Innovative Planting Architecture
One of the most transformative shifts came when Walther Farms altered its planting architecture. By moving from four rows of potatoes per bed to five, they increased plant density without expanding land area. The shift required custom-engineered equipment and extensive field trials, but the results were striking. Because the soil had improved through regenerative practices, the higher-density plantings did not compete for limited resources; instead, the company produced more marketable potatoes using the same amount of water. This efficiency extended to nutrient uptake as well, creating a more productive and resilient cropping system that aligned perfectly with market demand for smaller-sized potatoes.
A Coordinated System for Performance
Walther Farms’ progress did not stem from a single innovation but from a coordinated system tailored to the specific conditions of its regions. Its soils were well-suited for flat beds and dammer diking. Its proximity to cattle operations allowed grazing integration and extended rotations. Its adoption of digital agronomic tools provided the data needed to refine nitrogen strategies and measure performance. And the market shift toward smaller potatoes made dense planting economically viable.
Seen individually, these changes may have delivered only modest improvements. But, when combined and when viewed through the lens of long-term soil function, they produced compounding benefits in water retention, nutrient efficiency, disease resilience, and economic performance.
"How do we get better as growers? You start small and do incremental changes that continue to develop over time. They get bigger and bigger, and the impacts follow,” says Brian Zens, General Manager – Central Region for Walther Farms.
The farm treats each region and field as its own evolving experiment, adjusting practices based on soil feedback, agronomic data, and performance outcomes. Regenerative agriculture for Walther Farms is not a certification, it is a mindset—an ongoing commitment to challenging assumptions, testing new ideas, and measuring progress against sustainability performance metrics.
The Takeaway:
A More Resilient System for the Next Generation
Through this integrated, regionally informed approach, Walther Farms has:
- Reduced reliance on fumigation
- Strengthened soil biodiversity
- Improved water-holding capacity and increased infiltration
- Optimized nutrient efficiency
- Reduced emissions intensity
Together, these improvements translated into measurable relative economic gains—lower use of inputs, more efficient use of water and nutrients, and higher yields per acre—allowing Walther Farms to mitigate a portion of cost inflation without expanding land or sacrificing soil health.
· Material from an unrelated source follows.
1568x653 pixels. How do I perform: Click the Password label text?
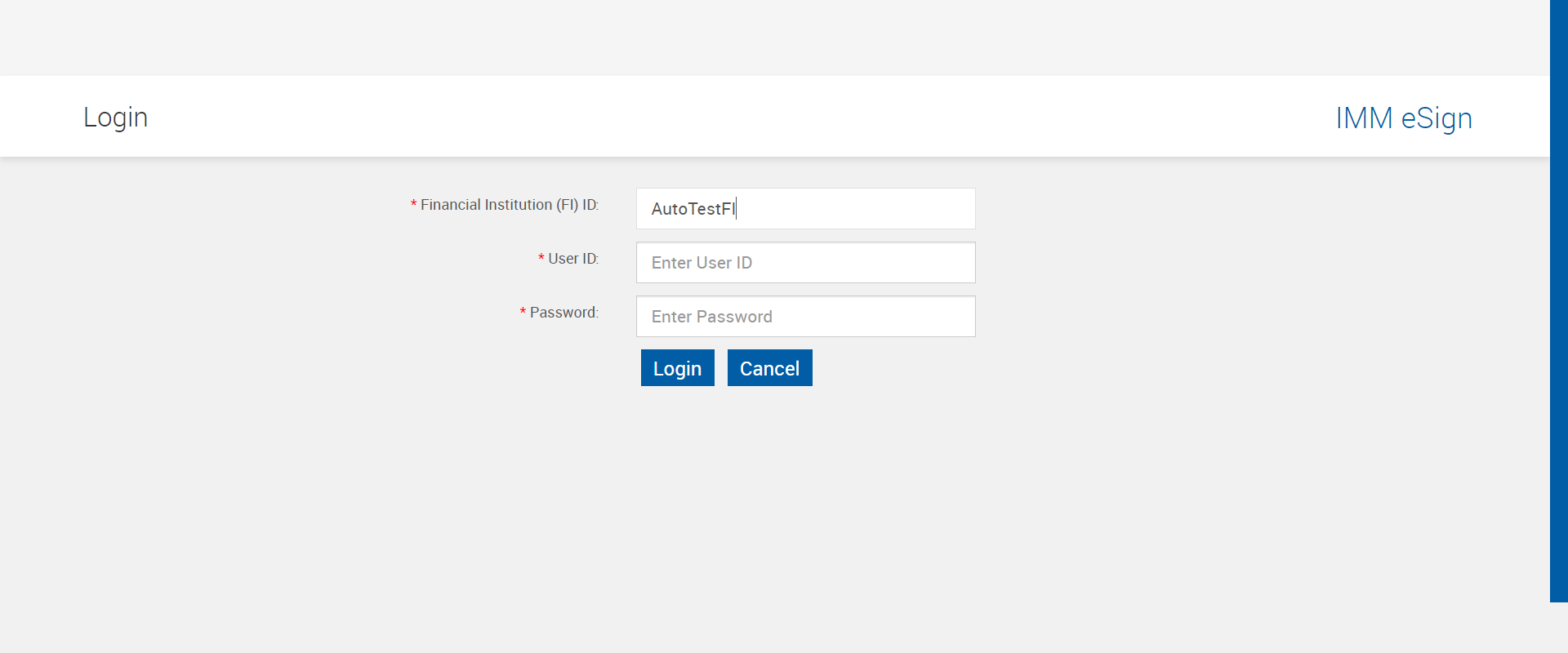(564, 313)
The company’s cropping system is now more resilient, more efficient, and more aligned with the long-term health of both the land and the business.
Walther Farms’ journey illustrates that regenerative agriculture is not a singular practice but a holistic system that, when thoughtfully implemented, creates durable benefits for productivity, profitability, and environmental stewardship—ensuring that the land will remain vibrant and productive for the generations that follow.